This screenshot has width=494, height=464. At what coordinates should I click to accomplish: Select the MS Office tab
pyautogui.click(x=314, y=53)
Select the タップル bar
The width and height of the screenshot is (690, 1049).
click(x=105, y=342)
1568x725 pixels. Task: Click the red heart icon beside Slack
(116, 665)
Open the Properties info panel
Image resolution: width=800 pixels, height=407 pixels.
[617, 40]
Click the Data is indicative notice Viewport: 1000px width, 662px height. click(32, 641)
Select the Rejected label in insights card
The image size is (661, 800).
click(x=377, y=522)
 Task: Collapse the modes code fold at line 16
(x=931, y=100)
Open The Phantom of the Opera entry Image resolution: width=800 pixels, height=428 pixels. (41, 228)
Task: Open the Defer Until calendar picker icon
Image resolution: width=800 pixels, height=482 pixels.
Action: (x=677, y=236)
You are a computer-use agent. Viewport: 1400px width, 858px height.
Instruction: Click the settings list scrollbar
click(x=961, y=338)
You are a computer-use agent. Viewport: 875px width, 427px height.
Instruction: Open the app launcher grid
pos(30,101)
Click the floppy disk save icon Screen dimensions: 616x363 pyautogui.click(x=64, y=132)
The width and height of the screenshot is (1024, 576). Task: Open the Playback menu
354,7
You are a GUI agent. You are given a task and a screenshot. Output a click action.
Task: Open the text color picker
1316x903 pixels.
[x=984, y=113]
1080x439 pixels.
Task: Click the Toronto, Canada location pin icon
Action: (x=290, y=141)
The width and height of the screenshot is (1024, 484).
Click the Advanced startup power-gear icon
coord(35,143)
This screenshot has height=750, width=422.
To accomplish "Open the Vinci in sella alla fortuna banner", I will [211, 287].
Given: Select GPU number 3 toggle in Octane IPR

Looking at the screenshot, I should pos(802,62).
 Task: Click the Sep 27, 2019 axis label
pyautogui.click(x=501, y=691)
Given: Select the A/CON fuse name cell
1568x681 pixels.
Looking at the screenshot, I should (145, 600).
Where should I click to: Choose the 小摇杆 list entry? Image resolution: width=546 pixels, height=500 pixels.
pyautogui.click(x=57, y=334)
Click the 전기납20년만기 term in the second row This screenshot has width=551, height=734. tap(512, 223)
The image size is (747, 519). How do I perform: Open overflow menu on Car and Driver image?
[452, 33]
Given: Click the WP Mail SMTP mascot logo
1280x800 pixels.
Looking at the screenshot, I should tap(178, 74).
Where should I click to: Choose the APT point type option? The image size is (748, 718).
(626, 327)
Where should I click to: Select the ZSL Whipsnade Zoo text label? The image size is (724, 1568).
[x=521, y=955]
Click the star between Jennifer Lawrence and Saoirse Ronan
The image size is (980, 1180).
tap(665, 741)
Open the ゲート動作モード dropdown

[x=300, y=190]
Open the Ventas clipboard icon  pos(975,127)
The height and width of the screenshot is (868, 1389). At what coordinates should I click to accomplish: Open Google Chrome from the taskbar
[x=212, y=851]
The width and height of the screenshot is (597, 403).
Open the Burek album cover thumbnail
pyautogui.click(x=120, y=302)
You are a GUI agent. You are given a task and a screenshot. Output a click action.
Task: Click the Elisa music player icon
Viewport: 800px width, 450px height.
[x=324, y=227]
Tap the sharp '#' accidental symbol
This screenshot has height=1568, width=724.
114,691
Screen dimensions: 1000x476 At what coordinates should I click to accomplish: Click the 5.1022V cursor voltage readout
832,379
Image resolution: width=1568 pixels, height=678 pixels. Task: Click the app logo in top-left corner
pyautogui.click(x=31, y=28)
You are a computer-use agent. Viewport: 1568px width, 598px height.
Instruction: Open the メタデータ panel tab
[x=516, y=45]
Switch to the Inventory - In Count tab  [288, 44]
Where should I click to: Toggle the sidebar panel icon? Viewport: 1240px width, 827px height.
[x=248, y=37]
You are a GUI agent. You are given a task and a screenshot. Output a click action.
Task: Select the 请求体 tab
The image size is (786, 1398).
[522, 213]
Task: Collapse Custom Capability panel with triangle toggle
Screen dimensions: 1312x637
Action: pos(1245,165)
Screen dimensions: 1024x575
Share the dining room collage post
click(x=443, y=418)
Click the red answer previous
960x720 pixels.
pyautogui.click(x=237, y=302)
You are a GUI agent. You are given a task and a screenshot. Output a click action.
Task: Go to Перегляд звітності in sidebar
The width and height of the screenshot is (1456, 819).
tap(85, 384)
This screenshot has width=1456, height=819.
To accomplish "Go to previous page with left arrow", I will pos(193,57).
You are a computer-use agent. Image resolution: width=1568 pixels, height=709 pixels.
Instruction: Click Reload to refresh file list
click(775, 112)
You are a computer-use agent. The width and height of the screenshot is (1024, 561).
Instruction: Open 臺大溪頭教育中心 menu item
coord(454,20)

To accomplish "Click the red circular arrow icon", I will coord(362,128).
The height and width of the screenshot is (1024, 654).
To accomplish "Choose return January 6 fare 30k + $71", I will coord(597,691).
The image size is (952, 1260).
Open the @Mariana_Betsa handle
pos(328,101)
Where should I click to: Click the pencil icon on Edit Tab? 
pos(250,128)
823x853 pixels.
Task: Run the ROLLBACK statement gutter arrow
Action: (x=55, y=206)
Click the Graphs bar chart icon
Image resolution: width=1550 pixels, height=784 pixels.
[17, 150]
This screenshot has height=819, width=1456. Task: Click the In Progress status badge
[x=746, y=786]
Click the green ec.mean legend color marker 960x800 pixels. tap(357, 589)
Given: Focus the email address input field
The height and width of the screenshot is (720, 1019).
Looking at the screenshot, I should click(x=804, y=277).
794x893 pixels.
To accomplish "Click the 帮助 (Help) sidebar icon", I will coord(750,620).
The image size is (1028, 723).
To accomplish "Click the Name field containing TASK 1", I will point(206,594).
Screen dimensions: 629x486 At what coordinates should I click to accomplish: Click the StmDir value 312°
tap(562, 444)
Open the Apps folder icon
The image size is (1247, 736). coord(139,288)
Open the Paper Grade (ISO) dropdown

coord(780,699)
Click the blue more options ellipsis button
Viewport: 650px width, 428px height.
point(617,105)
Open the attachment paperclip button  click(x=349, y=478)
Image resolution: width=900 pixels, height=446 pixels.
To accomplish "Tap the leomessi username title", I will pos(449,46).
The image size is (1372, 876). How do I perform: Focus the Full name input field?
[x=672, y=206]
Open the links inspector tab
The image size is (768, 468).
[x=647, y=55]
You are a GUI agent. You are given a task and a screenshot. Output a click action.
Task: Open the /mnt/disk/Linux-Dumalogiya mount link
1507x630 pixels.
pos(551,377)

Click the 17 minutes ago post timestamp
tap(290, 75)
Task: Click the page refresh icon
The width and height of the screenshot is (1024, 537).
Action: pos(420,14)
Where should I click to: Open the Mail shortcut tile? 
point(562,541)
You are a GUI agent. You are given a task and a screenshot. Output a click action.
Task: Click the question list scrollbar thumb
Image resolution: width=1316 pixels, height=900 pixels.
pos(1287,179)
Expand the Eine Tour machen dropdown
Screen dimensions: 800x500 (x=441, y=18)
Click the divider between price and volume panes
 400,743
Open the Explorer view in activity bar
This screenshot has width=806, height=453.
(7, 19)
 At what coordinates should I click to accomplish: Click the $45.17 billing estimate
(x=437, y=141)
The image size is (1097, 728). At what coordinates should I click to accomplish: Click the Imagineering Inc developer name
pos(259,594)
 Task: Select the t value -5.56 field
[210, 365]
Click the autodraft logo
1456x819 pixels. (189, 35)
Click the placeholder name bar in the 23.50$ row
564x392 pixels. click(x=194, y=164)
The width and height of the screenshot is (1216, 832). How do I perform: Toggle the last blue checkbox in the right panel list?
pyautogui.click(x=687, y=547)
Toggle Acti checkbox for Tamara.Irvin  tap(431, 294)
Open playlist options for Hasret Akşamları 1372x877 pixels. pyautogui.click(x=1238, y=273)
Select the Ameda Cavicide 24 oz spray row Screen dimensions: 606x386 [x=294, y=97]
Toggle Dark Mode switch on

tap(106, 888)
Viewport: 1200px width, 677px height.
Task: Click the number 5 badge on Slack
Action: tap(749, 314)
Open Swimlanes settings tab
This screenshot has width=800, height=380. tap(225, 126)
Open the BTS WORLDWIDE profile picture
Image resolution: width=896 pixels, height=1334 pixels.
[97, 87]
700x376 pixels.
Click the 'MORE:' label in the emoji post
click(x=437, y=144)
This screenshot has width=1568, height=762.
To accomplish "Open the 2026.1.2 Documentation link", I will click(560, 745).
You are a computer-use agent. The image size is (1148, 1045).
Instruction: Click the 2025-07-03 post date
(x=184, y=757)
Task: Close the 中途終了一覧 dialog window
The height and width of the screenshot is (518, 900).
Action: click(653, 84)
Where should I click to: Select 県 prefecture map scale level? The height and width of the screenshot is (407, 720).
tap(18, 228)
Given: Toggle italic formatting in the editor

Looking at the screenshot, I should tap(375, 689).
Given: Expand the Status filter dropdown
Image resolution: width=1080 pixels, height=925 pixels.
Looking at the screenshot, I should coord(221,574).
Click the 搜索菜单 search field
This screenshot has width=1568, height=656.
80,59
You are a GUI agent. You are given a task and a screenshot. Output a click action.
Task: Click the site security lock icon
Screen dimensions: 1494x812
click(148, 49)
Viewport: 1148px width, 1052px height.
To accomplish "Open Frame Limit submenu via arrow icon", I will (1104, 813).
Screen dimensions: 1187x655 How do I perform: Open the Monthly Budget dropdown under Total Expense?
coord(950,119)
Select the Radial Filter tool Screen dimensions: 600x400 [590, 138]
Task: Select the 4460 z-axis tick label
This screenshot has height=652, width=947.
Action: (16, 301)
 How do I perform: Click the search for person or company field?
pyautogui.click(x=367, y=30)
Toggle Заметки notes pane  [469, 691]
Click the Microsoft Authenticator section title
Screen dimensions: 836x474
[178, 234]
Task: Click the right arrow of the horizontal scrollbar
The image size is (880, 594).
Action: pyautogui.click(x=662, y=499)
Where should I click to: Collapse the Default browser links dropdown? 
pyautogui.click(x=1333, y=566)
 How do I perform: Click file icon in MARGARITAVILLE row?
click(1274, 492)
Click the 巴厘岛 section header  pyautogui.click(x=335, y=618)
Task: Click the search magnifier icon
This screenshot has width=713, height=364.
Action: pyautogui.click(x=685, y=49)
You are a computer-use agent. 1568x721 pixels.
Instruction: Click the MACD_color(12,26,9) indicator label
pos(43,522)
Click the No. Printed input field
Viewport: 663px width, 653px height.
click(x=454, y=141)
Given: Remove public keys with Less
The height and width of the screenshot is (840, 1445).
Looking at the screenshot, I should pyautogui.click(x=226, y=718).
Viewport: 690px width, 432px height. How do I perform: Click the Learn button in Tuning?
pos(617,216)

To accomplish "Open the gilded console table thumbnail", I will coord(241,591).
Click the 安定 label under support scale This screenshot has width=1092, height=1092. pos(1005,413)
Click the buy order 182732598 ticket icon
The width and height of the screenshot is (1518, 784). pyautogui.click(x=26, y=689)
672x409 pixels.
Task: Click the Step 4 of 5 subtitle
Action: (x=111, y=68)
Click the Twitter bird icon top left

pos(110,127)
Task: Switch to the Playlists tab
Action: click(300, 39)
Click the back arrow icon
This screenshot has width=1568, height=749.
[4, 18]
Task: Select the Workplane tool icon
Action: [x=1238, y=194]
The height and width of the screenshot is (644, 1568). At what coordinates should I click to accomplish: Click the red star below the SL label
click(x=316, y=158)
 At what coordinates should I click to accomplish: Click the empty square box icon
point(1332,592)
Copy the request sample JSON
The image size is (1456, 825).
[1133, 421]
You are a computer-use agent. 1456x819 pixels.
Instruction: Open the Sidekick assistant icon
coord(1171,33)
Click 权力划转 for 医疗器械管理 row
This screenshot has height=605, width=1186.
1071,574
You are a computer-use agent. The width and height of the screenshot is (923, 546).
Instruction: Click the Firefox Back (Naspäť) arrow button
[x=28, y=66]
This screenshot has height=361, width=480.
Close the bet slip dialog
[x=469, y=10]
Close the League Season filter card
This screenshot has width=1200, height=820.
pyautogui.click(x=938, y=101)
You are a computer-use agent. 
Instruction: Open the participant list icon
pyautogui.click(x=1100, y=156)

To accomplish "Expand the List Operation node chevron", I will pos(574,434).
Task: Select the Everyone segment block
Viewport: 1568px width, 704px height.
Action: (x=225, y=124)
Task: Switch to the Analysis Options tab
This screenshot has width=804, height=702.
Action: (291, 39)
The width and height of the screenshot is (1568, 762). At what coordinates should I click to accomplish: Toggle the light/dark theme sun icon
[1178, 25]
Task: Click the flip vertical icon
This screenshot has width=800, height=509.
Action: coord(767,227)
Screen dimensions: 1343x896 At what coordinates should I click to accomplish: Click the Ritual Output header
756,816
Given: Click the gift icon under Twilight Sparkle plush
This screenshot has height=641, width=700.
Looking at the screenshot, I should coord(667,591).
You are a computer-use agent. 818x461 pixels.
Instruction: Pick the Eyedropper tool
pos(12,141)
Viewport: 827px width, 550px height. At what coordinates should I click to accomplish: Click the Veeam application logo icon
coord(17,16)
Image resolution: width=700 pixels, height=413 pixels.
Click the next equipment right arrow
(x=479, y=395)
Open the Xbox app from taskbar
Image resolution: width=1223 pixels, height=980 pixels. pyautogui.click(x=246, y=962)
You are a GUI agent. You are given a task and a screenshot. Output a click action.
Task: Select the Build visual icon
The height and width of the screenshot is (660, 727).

※

• [Do this] Retype the lines starting with the line that contains "Where should I click to: Choose the 小摇杆" and going on through the line that contains "Looking at the screenshot, I should tap(178, 74).", both included, with every character kept as it is.

• [Finished exercise]
Where should I click to: Choose the 小摇杆 list entry? Image resolution: width=546 pixels, height=500 pixels.
pyautogui.click(x=57, y=334)
Click the 전기납20년만기 term in the second row This screenshot has width=551, height=734. tap(512, 223)
The image size is (747, 519). How do I perform: Open overflow menu on Car and Driver image?
[452, 33]
Given: Click the WP Mail SMTP mascot logo
1280x800 pixels.
Looking at the screenshot, I should tap(178, 74).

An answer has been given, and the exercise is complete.